#### [Required work]
Rewrite the passage of the review of the Spider folk tale collection that opens with "This 1964 retelling" and closes with "Little Red Hen.", putting "illustrations" wherever "artwork" occurs.
::: Extract provided
Arkhurst, Joyce Cooper. The adventures of Spider : West African folk tales.Illustrated by Jerry Pinkney. 1992. 58 p. Little, Brown. $12.41 (978-1-40462-332-3)
In this collection of stories, Joyce Cooper Arkhurst recounts the tales of the beloved spider. Spider is a clever and mischievous character that West African’s love to tell about. This collection contains six popular stories of spider; "How Spider Got a Thin Waist", "Why Spider Lives on the Ceiling", "Why Spider is Bald", "How Spider Helped a Fisherman", "Why Spider Lives in Dark Corners", and "How Spider Brought the World Wisdom." The mischievous stories of spider always start with him being greedy, and wanting something for himself; however through his predicaments the world, or the characters involved, usually gain something of value. Along with the lessons the stories give listeners an understanding of why spider looks the way he does, or has eight legs.
This 1964 retelling of popular African tales debuts Jerry Pinkney’s early artwork. His drawings of spider throughout the stories give a glimpse of his mischievous characteristics while on his escapades. Jerry Pinkney is a well known children’s artist and author today with such tales as The Lion and The Mouse, and The Little Red Hen.
Joyce Cooper Arkhurst has published many West African story collections and is a librarian and storyteller. She has visited Ghana and Liberia in West Africa, collecting folk stories from the small villages. She has listened to the village storytellers and heard, in person, stories of Anansi. She has watched as children shouted for these stories to be told. While I was not able to find any recent information on Arkhurst, I believe her stories, brought back from West Africa, continue to live today. They offer a glimpse into the history of West Africa and the rich folklore that traveled over to the Atlantic Ocean. This collection of stories has recieved reviews in both the School Library Journal and Publisher Weekly, however because of the age of the book it was difficult finding the full review. I was able to locate a review by Scholastic which praised the collection and suggested using these, "Comic tales as an introductiont to oral storytelling." While this collection is old, Arkhurst did an excellent job of telling the traditional tales in a concise manner, and like Scholastic suggested, provides great short tales of Africa and short tales to practice retelling stories.
::::::
::: Dataset entries
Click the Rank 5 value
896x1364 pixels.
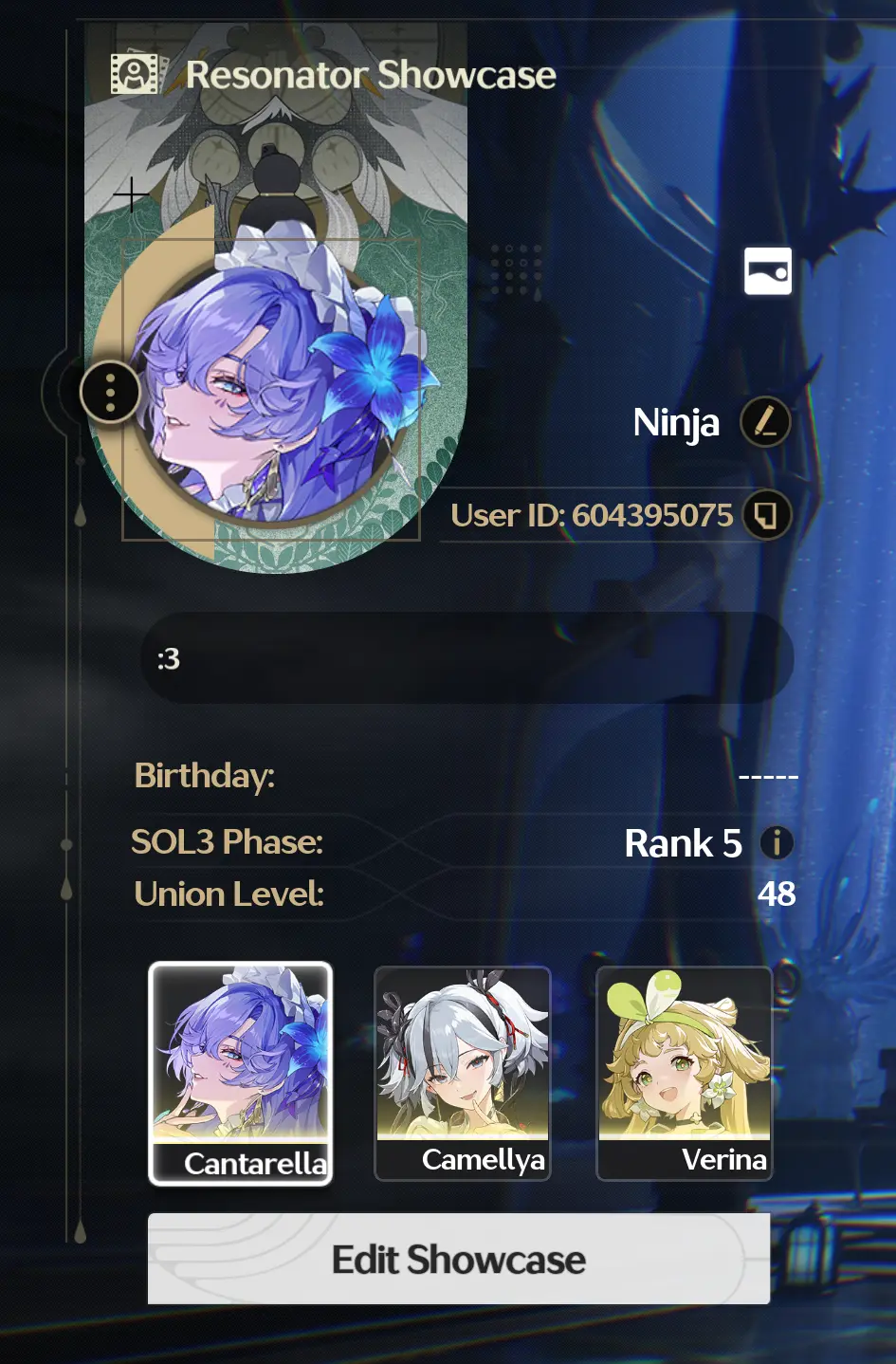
::::::
::: Dataset entries
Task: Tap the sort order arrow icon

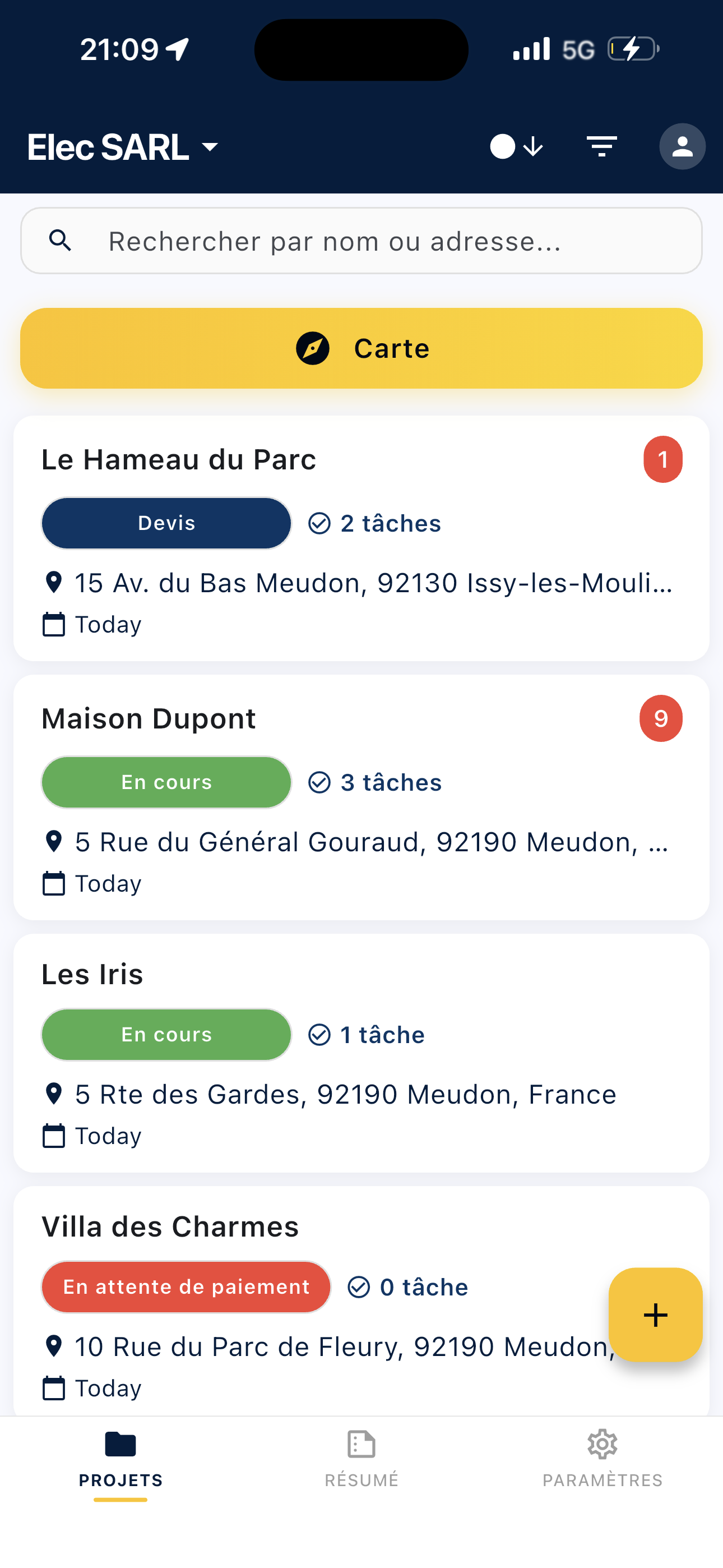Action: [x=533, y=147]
::::::
::: Dataset entries
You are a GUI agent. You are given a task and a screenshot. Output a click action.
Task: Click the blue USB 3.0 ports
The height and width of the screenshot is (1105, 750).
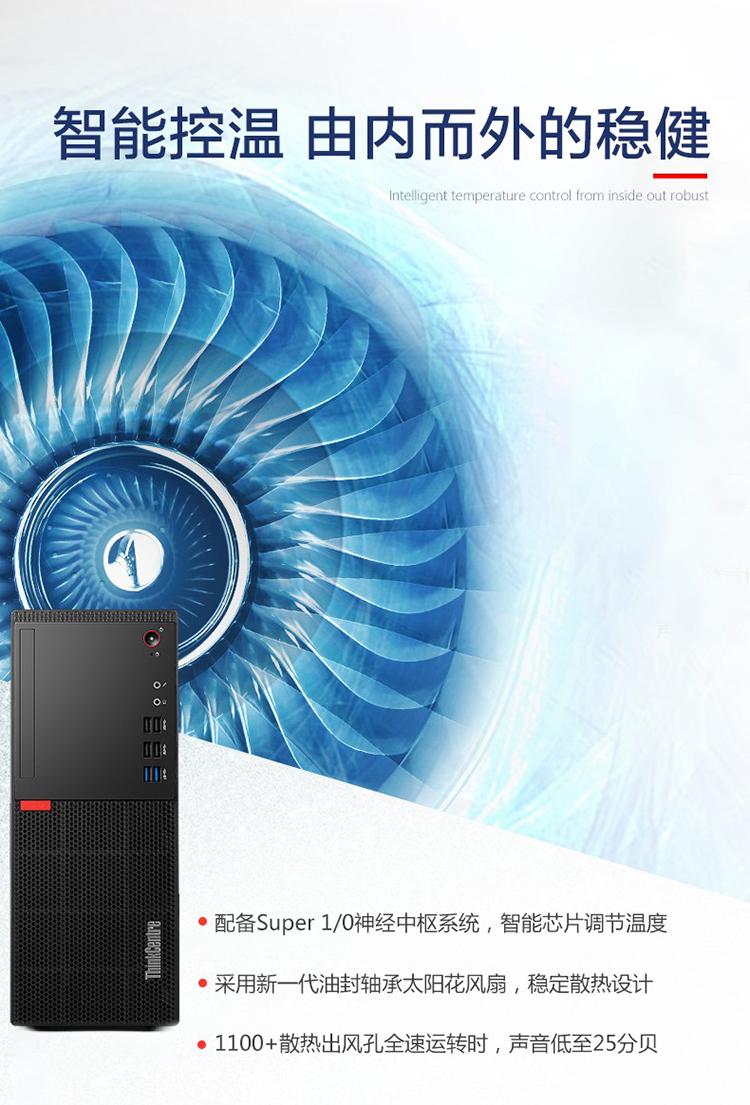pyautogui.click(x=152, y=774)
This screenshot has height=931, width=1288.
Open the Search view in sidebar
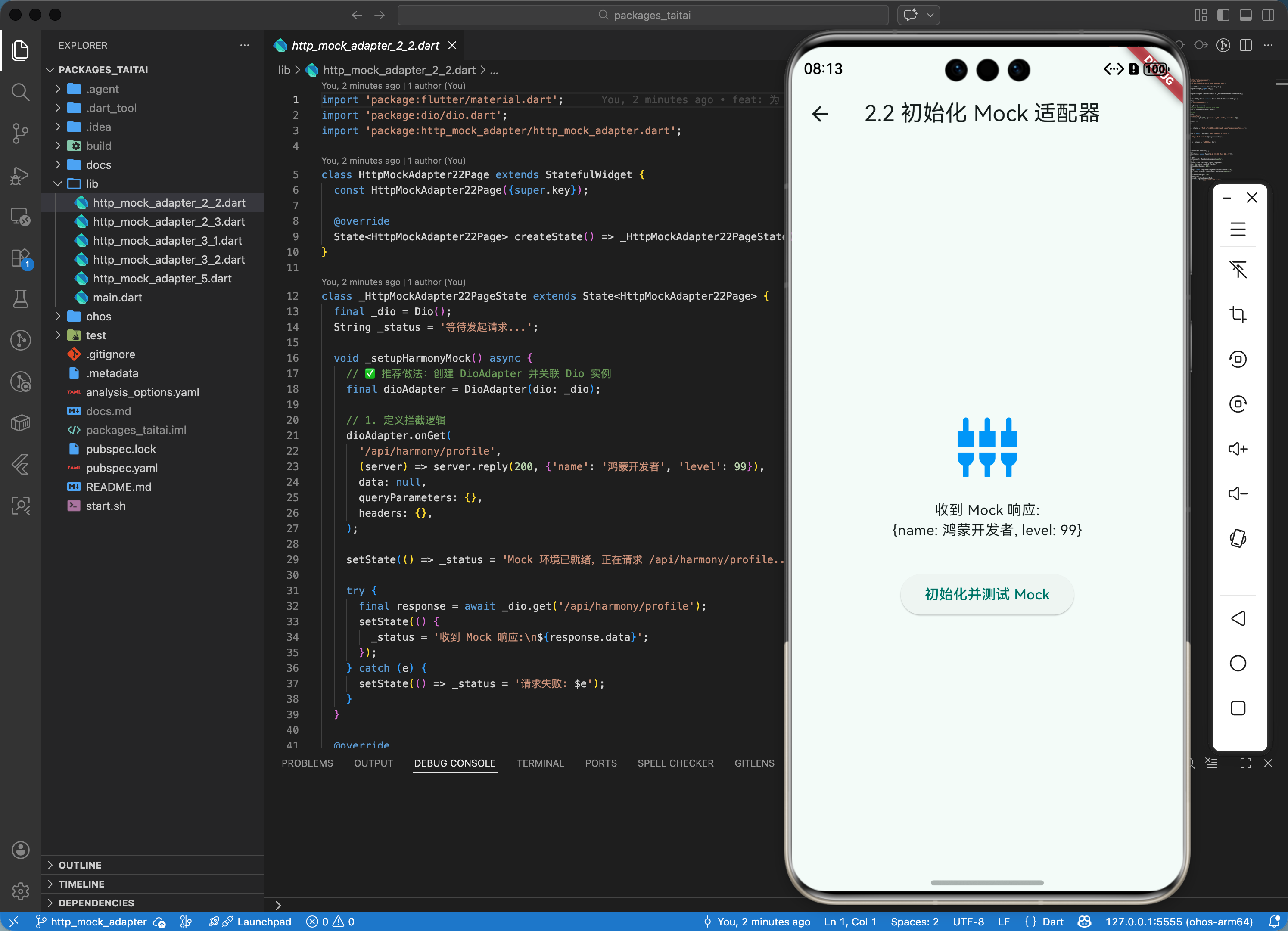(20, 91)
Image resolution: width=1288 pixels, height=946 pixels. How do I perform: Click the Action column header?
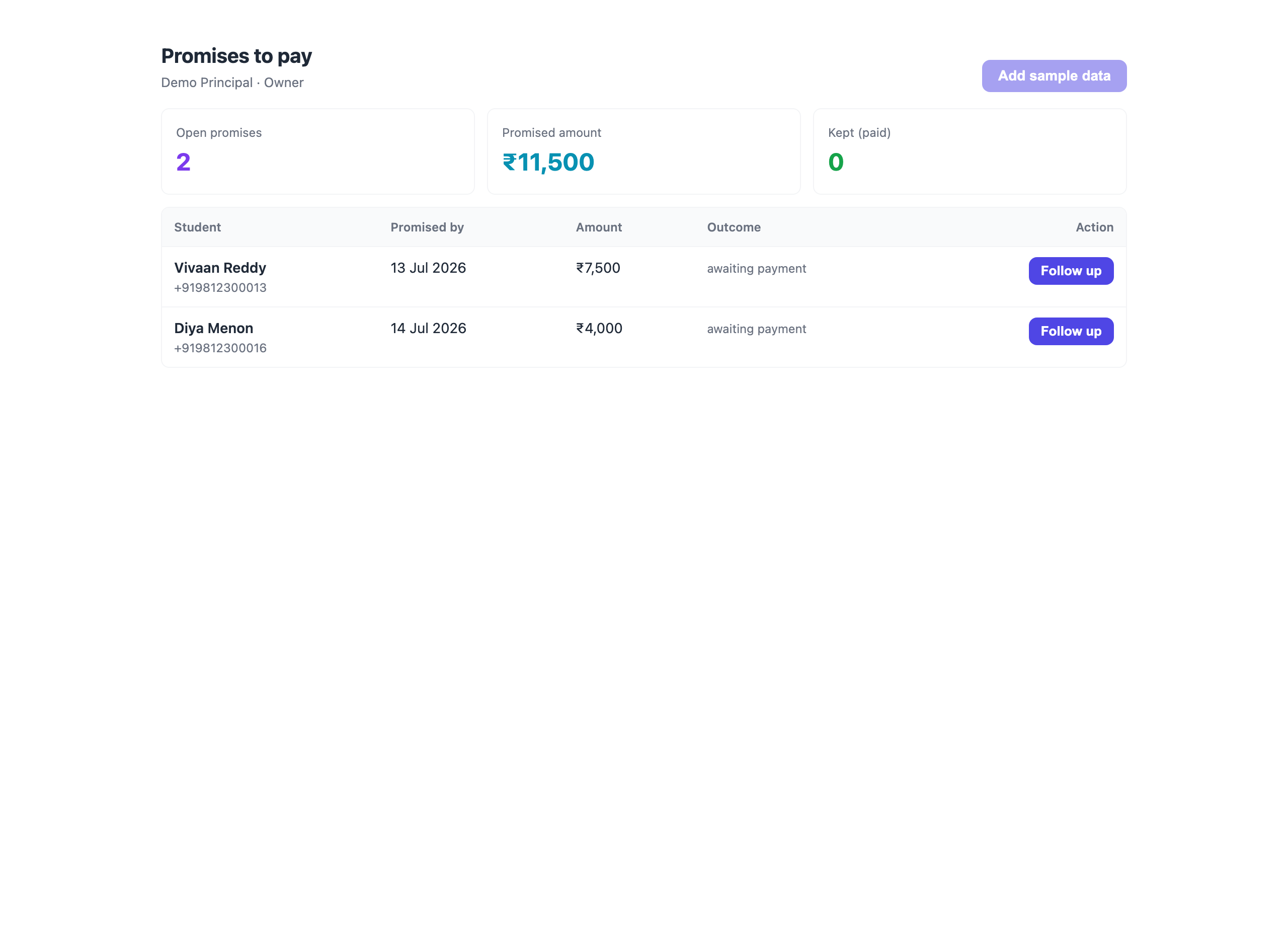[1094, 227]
::::::
#### [Exercise result]
This 1964 retelling of popular African tales debuts Jerry Pinkney’s early illustrations. His drawings of spider throughout the stories give a glimpse of his mischievous characteristics while on his escapades. Jerry Pinkney is a well known children’s artist and author today with such tales as The Lion and The Mouse, and The Little Red Hen.